Bus Brats - Feedback, Please

Bus Brats

“Your daughter’s on the phone. Her bus didn’t pick her up,” the school secretary told me on the phone in my classroom. She couldn’t transfer my daughter to me on that phone, as the classroom phones only worked inside the building, not out, and I couldn’t call my daughter on my cell because it didn’t get service inside the building, either. After a few flustered seconds for me, she said, “I’ll get Phil to come watch your class. Come take it in my office.”

I thanked her, relieved, and put my instructions for the day’s lesson into overdrive. When Phil got to my classroom, I raced for the secretary’s office.

“My bus never came, Mom, “ my daughter said. “I’ve already called Auntie Jazz like 200 times and left messages to see if she can pick me up, but she’s not answering.”

“Can you check to see if Dennis and Joyce are home?”

“I already did. They’re not there.”

“I’ll call your school and transportation and see what’s going on. Hang on,” I said.

With talented line-changing maneuvers generously provided by the school secretary, I checked in with my daughter’s middle school to let them know her bus had not picked her up and then called the District’s Office of Transportation.

“Ma’am, we show a substitute driver on that route today and we show that the route has been finished.”

“But he never picked her up,” I hissed.

“We’ll get someone out there for her, ma’am. We’ll send another bus.”

I thanked him curtly and got my daughter back on the line. “They are sending another bus for you. Be sure to tell the office when you get to school. I’m going to go back to my class and I’ll call you when it’s over at ten. If you’re at school, I know your phone will be off, but if you’re still waiting, pick up and I will come to get you. Okay?”

“Okay,” my twelve-year-old sixth grader said, and I hurried off to try to squeeze a little more social studies into some other people’s sixth graders until the bell rang.

Ten is also the start of my planning period, so I raced to the doorway of the school building, where my cell phone will work, and started making phone calls. I called my daughter’s cell – no answer. Daughter’s school - yes, she had arrived safely. I returned my sister’s worried message that she got all these messages from my daughter, but cannot reach her – all is well. I went back to work.

When, I got home that night, my daughter said she was fine, the bus they had sent had arrived and she had gotten to school by the very, very end of first period. Then, she started to tell the story of how, in second period, she had been so angry with Colin when she found out why the substitute driver had not picked her up.

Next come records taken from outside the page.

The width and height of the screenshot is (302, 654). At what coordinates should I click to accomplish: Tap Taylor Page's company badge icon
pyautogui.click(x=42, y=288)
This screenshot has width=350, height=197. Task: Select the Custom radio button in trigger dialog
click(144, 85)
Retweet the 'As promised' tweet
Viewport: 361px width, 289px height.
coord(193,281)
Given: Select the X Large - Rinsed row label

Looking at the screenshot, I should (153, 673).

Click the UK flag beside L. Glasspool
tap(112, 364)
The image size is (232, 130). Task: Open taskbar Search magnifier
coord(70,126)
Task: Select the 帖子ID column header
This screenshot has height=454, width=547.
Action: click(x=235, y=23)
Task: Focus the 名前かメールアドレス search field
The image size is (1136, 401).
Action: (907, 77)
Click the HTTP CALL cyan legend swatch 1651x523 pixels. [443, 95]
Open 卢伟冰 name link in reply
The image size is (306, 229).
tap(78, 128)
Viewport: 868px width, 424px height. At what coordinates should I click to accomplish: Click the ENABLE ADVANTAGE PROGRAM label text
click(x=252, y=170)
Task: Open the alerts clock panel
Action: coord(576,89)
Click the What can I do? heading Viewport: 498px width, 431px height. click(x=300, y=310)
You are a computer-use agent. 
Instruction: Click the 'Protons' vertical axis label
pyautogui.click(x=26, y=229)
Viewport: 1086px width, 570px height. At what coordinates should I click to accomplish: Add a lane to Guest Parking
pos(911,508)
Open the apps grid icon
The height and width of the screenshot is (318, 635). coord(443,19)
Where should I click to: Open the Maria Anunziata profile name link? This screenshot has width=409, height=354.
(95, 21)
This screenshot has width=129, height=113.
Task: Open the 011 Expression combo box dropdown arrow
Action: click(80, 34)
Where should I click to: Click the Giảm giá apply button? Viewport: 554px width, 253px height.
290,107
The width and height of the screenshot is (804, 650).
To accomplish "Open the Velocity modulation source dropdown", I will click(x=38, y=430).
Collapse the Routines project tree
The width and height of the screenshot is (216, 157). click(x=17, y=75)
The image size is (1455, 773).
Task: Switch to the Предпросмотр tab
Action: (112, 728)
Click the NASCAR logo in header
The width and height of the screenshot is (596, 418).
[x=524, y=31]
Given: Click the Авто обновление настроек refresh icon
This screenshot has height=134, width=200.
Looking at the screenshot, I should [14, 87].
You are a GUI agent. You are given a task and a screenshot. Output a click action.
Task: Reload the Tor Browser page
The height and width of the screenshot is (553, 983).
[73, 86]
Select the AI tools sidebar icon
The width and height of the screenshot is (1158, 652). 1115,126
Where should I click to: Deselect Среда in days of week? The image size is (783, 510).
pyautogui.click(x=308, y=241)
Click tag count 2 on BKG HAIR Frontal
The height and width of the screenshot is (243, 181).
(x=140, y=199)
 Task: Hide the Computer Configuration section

“We were in tech.-app. and Colin said that the bus driver mentioned that the route said my stop had moved because of the construction and, when he started to head to my new stop, Colin and Grayson and those boys told him ‘oh, she doesn’t ride this bus anymore,’ so he would leave me there! I was so mad. I told him it was raining and I had to wait for over an hour for a new bus and he just laughed.”

“Colin told the driver this?” I asked.

My daughter stopped, looked at me. I read her face: I have made an error that is probably severe. My position is bad. Crap. Crap.

“And all those boys. After I even made a substitute driver wait for them once. Mom. Mom. Promise you won’t do anything. Mom? Please? Mom!”

“You waited in the rain. You missed one of your classes. I missed work. My students missed learning. Your aunt was worried when she got your messages. The district had to spend the money to send out another bus…”

“Mom! Please, Mom! You can’t do anything. Please.”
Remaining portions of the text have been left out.